SÃO PAULO - Há um triunfalismo exorbitante na cobertura jornalística
dos acontecimentos gravíssimos no Rio de Janeiro. Na sua primeira
página de ontem, o jornal "O Globo" estampou, em letras garrafais: "O
Dia D da guerra ao tráfico".
A comparação, ou "semelhança simbólica", entre a ocupação da Vila
Cruzeiro, anteontem, e o desembarque das tropas aliadas na Normandia,
impondo a derrota aos nazistas, é um despropósito, um disparate
histórico, além de factual.
Vale lembrar: no dia 21 de abril de 2008, o Bope pendurou na parte
mais alta da mesma Vila Cruzeiro a sua bandeira preta com a caveira no
centro. A tropa de elite da polícia comemorava uma semana de ocupação
na favela. Falava-se então na apreensão de "três mil sacolés de
cocaína e 480 pedras de crack". Já vimos, pois, esse filme antes.

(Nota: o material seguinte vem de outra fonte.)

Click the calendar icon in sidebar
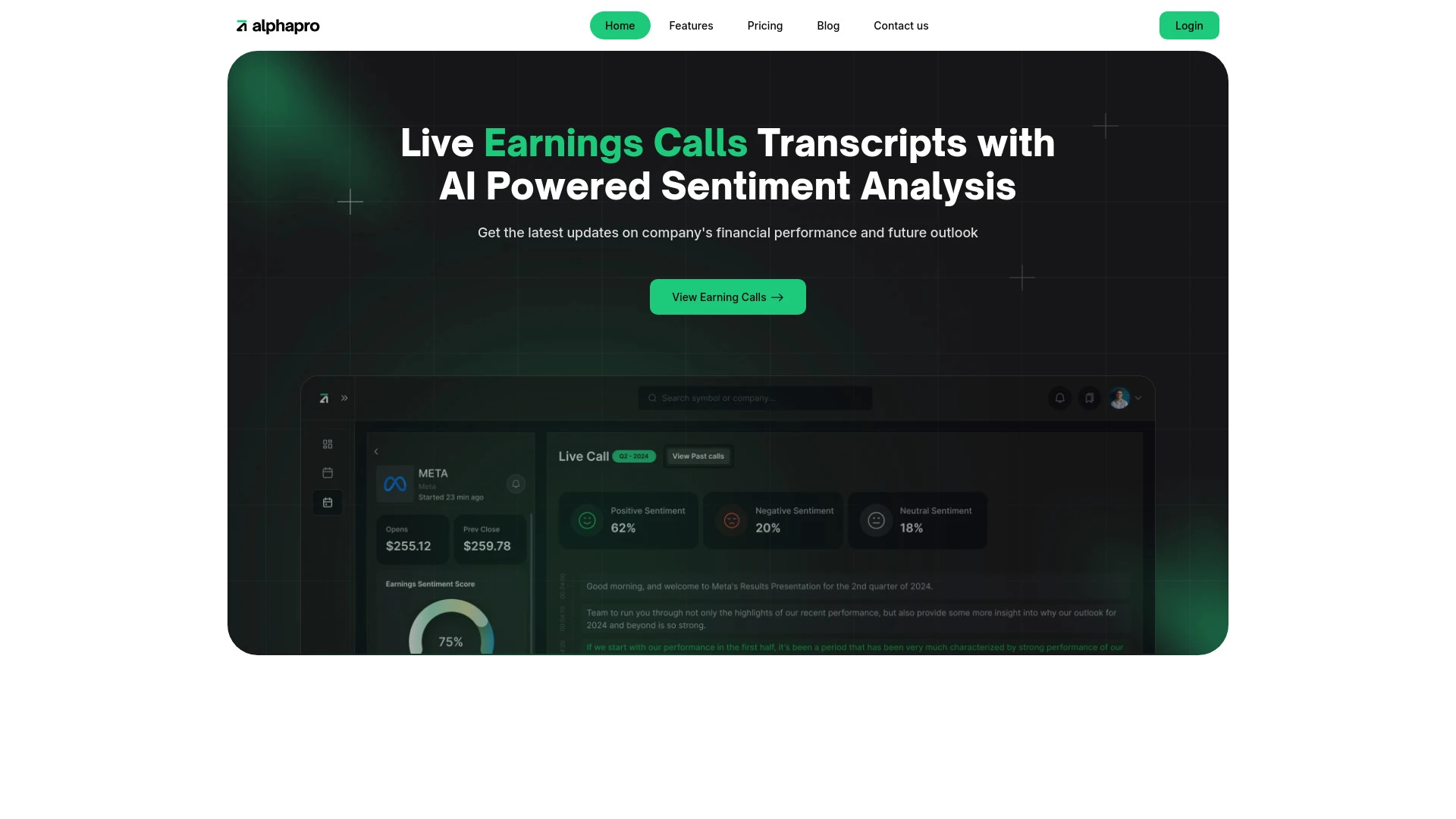The width and height of the screenshot is (1456, 819). [327, 472]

O que aconteceu desde então? As coisas agora são diferentes? Parece
que sim. A começar pelo emprego de armamentos de guerra e de efetivos
das Forças Armadas no cerco ao tráfico. Os bandidos também mudaram de
patamar: passaram a patrocinar ações típicas da guerrilha e do
terrorismo pela cidade.
Até prova em contrário, esses parecem ser sintomas do agravamento de
um problema, e não da sua solução. Curiosamente, o secretário de
Segurança do Rio mostra ter mais noção disso do que a mídia.

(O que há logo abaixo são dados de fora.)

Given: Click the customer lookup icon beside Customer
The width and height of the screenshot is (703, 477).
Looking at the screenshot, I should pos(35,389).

Por toda parte -TVs, jornais, internet-, há uma tendência compulsiva
para transformar a realidade em enredo de "Tropa de Elite 3", o filme
do acerto de contas final. A dramatização meio oficialista e meio
ficcional do conflito parece se beneficiar de uma fúria coletiva e sem
ressalvas dirigida aos morros, como quem diz: sobe, invade, explode,
arregaça, extermina!
É quase possível ouvir no ar o lamento pela ausência de traficantes
metralhados diante das câmeras. Até o momento em que escrevo, foram
incendiados 99 veículos e mortas 44 pessoas. Quantas eram marginais?
Quantas eram só pobres-diabos? E que diferença isso faz?